Document passage
------------------------------------------------

Happy Birthday, Raúl Ruiz! Born today in 1941 as Raúl Ernesto Ruiz Pino, this Chilean teacher, writer and experimental filmmaker was best known in France.
Throughout his prolific career, he had directed more than one hundred films in numerous national cinemas.
One of the most innovative and versatile filmmakers in international cinema, the free-spirited Ruiz was unafraid to experiment in a variety of genres, including documentaries.
During his twenty-year career, he had made over fifty films for theatrical release and European television.
Before becoming a director, Ruiz wrote over one hundred plays for avant-garde theater between 1956-1962.
He later began playing with filmmaking in the early 1960s, but did not release a full feature until 1968.
This film put Ruiz in league with Chilean cinema innovators: Chilean film director, screenwriter, film producer and novelist Miguel Littin and Chilean filmmaker Aldo Francia.
However, Ruiz's political activities later forced him into to self-exile during the politically tempestuous 1970s.
Since 1973, he had been living in Paris, where he had worked in European television while also continually making features.
His films are characterized by fantastic images that deftly meld reality with imagination.
To create his images, he utilizes a variety of strange camera angles, close-ups, bright colors, and complex plotlines that force the audience to work hard to understand his message.
Though his films are renowned internationally, only a few of his pictures are available in the United States.
Among his many credits, Ruiz's most notable films are the 1996 French/Portuguese comedy/crime film 'Trois vies et une seule mort' ('Three Lives and Only One Death') and the 1999 French/Italian/Portuguese drama/romance film 'Le Temps retrouvé' ('Time Regained').
The former film tells of the same characters who experience different realities across four separate stories in an experimental exploration of truth and identity.
In one, Parisian salesman Mateo Strano abandons his wife, Maria (Marisa Paredes), then reemerges two decades later.
In another, a professor becomes a panhandler. Next, a butler serves a young couple that has inherited a large house. And finally, a business mogul is confronted by a family he thought he had made up.
Each of these four characters were portrayed by Italian film actor Marcello Mastroianni in his penultimate feature before his passing later that same year.
Many critics ascribe Mastoianni's performance to the film's commercial acceptance.
However, this did not keep critics like American film critic and author Jonathan Rosenbaum from recognizing 'Three Lives and Only One Death' “as being the best of [Ruiz’s] movies [he’d] seen in a long time.”
Yet, even Rosenbaum's states that this praise did not persuade the films biggest critic, Ruiz himself, into accepting it as his own favorite film.

------------------------------------------------

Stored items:
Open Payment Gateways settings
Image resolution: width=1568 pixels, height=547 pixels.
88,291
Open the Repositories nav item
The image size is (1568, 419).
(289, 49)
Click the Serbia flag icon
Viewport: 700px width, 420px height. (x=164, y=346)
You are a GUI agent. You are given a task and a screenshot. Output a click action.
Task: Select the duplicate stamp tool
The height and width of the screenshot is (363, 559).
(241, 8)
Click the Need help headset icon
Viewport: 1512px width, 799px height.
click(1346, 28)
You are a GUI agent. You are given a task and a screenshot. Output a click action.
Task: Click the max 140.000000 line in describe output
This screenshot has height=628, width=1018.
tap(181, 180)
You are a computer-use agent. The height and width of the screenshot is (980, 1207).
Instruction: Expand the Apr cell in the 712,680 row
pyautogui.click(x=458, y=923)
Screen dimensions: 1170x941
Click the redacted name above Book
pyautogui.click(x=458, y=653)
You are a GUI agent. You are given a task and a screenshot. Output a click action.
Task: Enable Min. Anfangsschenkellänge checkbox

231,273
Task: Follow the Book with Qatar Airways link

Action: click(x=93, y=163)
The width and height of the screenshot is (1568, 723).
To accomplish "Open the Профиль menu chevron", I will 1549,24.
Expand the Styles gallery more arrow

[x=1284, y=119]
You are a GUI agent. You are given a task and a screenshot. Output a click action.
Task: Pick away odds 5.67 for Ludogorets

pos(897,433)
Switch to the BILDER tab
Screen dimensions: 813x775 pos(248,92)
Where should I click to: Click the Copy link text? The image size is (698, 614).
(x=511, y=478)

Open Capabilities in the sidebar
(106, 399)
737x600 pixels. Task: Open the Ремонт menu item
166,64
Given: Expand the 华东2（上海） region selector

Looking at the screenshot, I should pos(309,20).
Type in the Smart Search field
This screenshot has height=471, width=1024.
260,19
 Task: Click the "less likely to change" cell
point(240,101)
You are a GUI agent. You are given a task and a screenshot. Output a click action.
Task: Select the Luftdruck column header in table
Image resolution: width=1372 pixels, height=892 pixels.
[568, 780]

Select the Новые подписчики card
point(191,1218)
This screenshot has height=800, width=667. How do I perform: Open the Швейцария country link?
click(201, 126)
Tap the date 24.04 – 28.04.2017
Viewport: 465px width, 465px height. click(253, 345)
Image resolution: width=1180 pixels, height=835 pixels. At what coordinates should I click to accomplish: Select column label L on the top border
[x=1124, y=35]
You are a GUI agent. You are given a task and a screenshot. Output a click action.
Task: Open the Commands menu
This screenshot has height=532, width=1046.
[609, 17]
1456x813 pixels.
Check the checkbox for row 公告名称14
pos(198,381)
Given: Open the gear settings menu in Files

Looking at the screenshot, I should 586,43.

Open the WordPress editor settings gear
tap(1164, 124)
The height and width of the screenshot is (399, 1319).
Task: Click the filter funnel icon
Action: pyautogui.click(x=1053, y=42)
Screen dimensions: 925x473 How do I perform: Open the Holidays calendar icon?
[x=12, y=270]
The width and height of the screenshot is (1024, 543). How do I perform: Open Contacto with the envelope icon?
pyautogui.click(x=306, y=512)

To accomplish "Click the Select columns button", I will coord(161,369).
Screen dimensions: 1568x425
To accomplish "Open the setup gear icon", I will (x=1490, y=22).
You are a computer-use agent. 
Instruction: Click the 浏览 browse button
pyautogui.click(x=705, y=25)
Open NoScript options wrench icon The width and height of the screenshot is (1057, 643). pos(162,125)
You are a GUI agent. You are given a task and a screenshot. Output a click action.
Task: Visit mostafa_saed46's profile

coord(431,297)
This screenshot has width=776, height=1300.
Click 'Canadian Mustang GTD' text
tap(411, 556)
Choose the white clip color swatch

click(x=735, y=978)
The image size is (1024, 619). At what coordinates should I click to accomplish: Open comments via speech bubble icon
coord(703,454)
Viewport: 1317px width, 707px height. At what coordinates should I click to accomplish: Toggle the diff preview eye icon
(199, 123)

------------------------------------------------

Try it
Return the stretch of the Raúl Ruiz birthday piece from "Since 1973, he" through "understand his message.", copied word for word. Draw only on the Raúl Ruiz birthday piece.

Result
Since 1973, he had been living in Paris, where he had worked in European television while also continually making features.
His films are characterized by fantastic images that deftly meld reality with imagination.
To create his images, he utilizes a variety of strange camera angles, close-ups, bright colors, and complex plotlines that force the audience to work hard to understand his message.